Extract
Segment Open
Trump Says ICE Will Back Off Farms, Hotels as White House Tries To Scale Up Deportation Operation
Some supporters are raising concerns that the president is backing off his key campaign promise just as the unrest in Los Angeles gives him the opportunity to fight.

President Trump says his administration will take a light touch when it comes to deporting employees of farms, hotels, and other hospitality businesses, even as ICE is falling far short of the White House’s demand for 3,000 deportations a day. Some of the president’s staunchest supporters are concerned that he is now paring down his ambitious deportation agenda.
Mr. Trump and Republicans are relishing the fight between protesters and law enforcement at Los Angeles. Since the violence started over the weekend, the GOP has been highlighting the anti-ICE protests, the burning cars, and the foreign flags that have popped up in the city.
Despite Republicans seeing this fight as a winner for them, Mr. Trump is taking a step back to say that he’ll grant some relief to farmers and the hospitality industry.
Segment Closed
Data to examine
Segment Open
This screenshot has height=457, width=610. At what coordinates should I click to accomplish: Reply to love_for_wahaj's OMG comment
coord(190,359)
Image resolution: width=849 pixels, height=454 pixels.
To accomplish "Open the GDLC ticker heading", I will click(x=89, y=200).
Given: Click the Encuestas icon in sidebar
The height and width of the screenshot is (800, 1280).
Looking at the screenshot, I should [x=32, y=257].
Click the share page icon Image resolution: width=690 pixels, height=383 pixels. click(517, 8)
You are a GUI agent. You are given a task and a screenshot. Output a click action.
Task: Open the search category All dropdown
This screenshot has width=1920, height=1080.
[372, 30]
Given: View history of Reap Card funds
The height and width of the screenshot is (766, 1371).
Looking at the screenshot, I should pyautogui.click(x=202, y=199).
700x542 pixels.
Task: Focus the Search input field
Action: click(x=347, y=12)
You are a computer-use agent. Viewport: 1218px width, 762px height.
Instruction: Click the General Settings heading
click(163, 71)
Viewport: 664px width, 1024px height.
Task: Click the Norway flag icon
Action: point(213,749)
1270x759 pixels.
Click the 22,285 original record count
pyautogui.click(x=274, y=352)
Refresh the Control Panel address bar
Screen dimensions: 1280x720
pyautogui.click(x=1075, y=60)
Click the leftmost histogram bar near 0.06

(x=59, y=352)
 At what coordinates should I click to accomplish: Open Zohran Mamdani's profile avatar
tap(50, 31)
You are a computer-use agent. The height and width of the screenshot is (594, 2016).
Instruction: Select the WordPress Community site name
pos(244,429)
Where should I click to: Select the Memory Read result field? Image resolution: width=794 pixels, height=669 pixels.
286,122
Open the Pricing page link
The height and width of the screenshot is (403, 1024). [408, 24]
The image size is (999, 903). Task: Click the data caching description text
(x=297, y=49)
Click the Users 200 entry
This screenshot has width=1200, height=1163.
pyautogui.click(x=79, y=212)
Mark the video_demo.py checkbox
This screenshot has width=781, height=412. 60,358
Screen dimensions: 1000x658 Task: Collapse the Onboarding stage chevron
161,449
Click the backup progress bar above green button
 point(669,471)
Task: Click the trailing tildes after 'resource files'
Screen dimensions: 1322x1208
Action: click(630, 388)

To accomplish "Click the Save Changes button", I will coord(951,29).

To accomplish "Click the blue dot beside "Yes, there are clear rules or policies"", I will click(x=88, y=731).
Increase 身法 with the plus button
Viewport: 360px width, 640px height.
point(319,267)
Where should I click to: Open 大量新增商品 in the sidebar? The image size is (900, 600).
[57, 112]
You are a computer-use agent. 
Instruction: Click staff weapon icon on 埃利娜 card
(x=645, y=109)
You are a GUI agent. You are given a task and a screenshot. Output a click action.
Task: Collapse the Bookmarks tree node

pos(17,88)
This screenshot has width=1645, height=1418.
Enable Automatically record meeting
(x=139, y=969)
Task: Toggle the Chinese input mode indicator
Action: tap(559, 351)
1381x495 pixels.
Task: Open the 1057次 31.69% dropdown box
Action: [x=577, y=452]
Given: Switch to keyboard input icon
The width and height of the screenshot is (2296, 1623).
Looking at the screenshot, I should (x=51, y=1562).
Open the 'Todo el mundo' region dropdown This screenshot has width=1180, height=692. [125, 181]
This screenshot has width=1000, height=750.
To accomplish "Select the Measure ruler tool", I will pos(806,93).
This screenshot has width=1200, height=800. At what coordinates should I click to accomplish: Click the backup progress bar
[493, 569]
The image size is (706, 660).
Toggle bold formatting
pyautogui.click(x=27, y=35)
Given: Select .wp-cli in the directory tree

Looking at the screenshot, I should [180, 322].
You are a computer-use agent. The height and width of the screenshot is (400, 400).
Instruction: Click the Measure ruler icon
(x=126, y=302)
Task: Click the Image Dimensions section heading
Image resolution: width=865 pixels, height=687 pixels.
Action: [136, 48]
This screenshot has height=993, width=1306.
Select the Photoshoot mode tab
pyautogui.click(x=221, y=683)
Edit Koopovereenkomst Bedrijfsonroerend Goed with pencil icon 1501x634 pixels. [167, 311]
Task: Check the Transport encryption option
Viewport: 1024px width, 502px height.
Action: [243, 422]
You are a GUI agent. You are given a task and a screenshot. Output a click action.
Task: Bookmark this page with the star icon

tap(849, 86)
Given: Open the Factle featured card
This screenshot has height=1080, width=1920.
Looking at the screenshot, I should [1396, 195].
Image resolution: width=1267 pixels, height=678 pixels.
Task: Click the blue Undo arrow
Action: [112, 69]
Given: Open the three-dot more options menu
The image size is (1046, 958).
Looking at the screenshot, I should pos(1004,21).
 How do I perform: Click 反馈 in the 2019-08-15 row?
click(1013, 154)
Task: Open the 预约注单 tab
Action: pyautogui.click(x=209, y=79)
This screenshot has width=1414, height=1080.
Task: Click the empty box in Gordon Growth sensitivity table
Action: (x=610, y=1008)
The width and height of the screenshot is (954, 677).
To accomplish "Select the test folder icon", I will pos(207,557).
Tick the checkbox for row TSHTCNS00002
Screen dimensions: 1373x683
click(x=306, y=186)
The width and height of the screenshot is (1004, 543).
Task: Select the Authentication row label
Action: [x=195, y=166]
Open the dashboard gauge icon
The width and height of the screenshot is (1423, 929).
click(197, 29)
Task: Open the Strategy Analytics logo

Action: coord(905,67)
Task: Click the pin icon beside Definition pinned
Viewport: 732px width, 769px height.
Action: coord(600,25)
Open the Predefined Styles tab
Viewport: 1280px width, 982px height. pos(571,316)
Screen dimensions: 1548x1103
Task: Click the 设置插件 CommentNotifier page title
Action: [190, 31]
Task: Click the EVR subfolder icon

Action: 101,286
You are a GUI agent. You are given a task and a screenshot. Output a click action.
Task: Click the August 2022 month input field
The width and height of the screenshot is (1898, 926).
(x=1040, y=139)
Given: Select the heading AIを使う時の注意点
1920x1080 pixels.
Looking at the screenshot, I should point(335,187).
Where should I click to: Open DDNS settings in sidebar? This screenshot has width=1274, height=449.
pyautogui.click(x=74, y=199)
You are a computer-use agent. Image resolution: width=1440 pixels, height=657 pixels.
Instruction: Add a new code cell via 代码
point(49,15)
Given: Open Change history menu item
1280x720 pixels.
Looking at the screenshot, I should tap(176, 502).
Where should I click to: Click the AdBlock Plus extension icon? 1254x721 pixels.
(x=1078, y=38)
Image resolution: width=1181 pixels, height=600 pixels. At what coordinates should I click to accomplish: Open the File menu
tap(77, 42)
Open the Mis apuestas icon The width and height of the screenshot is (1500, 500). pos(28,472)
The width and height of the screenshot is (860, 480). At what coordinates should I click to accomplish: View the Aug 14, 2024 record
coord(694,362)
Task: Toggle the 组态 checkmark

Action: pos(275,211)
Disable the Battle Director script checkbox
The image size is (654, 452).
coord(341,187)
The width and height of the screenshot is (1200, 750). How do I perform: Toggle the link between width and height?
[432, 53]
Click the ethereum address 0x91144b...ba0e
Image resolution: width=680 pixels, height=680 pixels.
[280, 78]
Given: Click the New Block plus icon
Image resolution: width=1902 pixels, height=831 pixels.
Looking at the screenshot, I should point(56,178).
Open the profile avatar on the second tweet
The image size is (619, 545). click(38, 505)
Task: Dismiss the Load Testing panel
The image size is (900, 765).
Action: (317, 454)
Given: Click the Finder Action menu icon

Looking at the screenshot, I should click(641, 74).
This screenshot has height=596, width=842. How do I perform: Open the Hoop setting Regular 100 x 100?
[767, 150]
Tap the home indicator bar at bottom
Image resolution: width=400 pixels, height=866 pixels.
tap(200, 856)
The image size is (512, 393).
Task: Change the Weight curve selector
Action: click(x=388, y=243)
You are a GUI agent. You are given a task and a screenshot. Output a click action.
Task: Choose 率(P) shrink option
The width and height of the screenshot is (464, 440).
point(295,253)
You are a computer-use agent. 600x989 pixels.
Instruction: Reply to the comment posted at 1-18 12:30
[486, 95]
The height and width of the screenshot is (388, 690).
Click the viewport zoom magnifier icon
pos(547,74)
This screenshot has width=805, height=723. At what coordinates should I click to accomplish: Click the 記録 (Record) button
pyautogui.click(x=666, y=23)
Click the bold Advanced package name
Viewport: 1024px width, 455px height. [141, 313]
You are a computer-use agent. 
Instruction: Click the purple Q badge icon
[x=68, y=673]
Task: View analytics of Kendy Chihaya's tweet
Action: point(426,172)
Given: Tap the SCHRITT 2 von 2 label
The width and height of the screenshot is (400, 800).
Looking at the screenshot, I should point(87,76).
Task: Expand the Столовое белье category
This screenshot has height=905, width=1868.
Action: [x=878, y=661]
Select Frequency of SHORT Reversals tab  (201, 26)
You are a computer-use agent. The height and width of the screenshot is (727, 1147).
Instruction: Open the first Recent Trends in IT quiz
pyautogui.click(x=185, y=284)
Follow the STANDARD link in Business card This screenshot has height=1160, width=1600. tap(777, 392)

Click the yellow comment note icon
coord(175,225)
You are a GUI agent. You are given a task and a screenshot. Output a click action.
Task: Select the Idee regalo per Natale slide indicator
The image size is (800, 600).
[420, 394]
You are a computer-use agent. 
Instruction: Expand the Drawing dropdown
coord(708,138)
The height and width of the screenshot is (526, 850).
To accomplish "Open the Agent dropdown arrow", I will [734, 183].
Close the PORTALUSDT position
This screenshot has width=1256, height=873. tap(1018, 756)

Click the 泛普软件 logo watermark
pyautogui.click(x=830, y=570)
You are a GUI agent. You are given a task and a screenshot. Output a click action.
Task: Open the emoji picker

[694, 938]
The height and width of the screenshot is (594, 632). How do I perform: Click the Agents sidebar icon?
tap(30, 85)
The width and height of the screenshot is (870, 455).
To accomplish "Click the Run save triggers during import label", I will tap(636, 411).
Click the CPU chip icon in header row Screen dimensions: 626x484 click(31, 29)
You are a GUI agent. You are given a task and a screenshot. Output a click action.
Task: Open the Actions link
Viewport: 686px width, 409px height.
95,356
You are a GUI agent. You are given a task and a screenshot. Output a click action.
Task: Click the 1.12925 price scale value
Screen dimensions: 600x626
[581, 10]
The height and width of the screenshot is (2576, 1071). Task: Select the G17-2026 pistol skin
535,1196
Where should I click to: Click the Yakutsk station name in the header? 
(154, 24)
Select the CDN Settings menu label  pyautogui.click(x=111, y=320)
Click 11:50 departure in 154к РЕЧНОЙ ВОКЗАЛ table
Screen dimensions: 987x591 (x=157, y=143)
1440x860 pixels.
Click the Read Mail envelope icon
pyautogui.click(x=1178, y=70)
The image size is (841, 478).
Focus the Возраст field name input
Segment Closed
What the task requires
Rewrite the article on ICE enforcement from "Mr. Trump and" up to and including "the hospitality industry.", changing "farmers" to "ranchers". The lines have no connection to the article.

Answer box
Mr. Trump and Republicans are relishing the fight between protesters and law enforcement at Los Angeles. Since the violence started over the weekend, the GOP has been highlighting the anti-ICE protests, the burning cars, and the foreign flags that have popped up in the city.
Despite Republicans seeing this fight as a winner for them, Mr. Trump is taking a step back to say that he’ll grant some relief to ranchers and the hospitality industry.